Segment Start: PROVIDED RECORDS

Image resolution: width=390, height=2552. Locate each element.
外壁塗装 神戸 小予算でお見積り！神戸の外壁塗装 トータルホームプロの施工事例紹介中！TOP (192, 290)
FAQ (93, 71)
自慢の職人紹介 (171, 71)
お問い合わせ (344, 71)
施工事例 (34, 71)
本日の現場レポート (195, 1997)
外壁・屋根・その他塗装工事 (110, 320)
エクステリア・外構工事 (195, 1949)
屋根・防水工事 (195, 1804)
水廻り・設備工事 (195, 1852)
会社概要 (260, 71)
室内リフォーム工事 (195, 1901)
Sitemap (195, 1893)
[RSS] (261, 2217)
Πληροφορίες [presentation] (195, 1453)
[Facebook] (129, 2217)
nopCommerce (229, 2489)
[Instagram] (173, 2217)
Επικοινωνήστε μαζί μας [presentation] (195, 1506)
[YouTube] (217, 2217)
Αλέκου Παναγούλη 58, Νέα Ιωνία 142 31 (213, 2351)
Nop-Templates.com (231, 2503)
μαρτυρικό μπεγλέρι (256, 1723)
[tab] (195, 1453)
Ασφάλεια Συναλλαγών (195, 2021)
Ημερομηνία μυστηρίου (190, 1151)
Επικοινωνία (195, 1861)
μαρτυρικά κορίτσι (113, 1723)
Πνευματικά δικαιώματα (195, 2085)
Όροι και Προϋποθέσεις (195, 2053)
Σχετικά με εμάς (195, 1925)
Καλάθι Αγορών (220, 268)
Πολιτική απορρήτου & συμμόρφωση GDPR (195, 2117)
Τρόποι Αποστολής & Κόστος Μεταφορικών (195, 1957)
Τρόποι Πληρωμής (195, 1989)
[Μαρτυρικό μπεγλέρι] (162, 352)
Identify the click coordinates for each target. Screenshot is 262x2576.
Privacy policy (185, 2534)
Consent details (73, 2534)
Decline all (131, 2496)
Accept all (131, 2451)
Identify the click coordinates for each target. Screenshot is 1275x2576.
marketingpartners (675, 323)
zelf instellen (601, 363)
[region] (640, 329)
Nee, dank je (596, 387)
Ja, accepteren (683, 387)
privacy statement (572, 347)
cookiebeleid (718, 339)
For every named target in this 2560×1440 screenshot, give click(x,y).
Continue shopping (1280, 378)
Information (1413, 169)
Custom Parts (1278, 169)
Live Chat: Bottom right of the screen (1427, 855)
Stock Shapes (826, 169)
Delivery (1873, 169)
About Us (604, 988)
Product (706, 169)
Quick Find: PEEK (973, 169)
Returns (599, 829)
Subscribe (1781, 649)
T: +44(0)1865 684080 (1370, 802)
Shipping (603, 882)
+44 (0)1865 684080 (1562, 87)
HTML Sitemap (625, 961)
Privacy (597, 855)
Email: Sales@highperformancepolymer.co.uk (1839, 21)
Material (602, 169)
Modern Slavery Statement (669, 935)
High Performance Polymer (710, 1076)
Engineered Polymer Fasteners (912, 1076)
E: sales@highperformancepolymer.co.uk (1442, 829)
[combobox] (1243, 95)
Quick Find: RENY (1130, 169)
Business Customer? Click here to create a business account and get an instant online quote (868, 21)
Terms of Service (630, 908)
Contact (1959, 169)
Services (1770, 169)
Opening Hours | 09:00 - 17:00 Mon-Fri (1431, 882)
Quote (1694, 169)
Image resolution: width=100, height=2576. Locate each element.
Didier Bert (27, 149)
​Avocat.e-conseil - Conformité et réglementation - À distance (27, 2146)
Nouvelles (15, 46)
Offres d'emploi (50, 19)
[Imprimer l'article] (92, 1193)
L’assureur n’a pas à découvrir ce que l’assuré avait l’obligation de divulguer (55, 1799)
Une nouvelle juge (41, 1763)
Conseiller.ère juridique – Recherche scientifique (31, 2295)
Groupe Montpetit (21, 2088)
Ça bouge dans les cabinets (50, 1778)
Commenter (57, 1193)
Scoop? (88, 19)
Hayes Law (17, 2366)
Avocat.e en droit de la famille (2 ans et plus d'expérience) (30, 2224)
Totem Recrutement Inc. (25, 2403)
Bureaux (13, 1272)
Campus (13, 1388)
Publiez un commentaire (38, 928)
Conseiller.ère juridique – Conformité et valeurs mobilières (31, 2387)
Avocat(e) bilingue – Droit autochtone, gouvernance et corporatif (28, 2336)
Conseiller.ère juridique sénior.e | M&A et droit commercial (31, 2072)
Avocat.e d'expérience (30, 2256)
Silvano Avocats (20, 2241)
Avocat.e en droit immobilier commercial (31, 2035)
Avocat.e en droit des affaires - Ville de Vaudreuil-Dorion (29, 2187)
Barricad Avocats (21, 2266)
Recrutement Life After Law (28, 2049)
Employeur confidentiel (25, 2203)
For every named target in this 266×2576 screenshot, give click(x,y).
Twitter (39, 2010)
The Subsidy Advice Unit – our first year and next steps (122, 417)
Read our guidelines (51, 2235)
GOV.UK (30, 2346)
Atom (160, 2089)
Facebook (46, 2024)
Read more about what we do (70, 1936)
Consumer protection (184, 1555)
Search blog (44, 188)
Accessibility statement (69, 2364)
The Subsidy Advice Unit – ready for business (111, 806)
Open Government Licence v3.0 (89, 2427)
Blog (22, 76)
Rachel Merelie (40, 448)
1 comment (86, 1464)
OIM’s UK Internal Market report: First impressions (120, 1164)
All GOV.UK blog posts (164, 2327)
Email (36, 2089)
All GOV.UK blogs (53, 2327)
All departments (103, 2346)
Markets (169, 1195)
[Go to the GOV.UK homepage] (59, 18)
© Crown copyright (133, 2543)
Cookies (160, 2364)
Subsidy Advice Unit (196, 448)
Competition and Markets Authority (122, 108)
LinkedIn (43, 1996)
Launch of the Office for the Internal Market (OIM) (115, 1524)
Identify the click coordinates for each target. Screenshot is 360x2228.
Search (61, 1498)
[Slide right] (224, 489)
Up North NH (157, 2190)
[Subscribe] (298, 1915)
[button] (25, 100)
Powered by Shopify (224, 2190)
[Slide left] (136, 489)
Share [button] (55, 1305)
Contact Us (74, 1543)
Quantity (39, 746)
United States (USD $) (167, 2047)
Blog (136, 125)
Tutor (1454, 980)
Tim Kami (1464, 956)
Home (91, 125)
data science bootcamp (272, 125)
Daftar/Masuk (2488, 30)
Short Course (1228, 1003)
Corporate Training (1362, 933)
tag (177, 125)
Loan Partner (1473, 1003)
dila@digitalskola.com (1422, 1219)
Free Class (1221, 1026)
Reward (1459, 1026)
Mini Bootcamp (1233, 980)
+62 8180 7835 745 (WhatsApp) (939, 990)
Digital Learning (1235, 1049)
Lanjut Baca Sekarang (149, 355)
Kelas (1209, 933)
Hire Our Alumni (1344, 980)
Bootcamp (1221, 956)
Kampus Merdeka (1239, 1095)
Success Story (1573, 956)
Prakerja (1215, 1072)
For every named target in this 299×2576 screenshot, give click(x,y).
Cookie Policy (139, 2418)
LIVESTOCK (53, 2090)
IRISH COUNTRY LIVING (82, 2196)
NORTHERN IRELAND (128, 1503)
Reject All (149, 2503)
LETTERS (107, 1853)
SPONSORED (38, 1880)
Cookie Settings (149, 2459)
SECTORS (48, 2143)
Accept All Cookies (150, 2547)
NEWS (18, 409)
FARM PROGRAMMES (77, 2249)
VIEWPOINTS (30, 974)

Segment End: PROVIDED RECORDS

- **WHAT THE TASK REQUIRES**
Show, from the records above, every line that includes "height".

- **ANSWER TO THIS PROBLEM**
Image resolution: width=390, height=2552. Locate each element.
Image resolution: width=100, height=2576. Locate each element.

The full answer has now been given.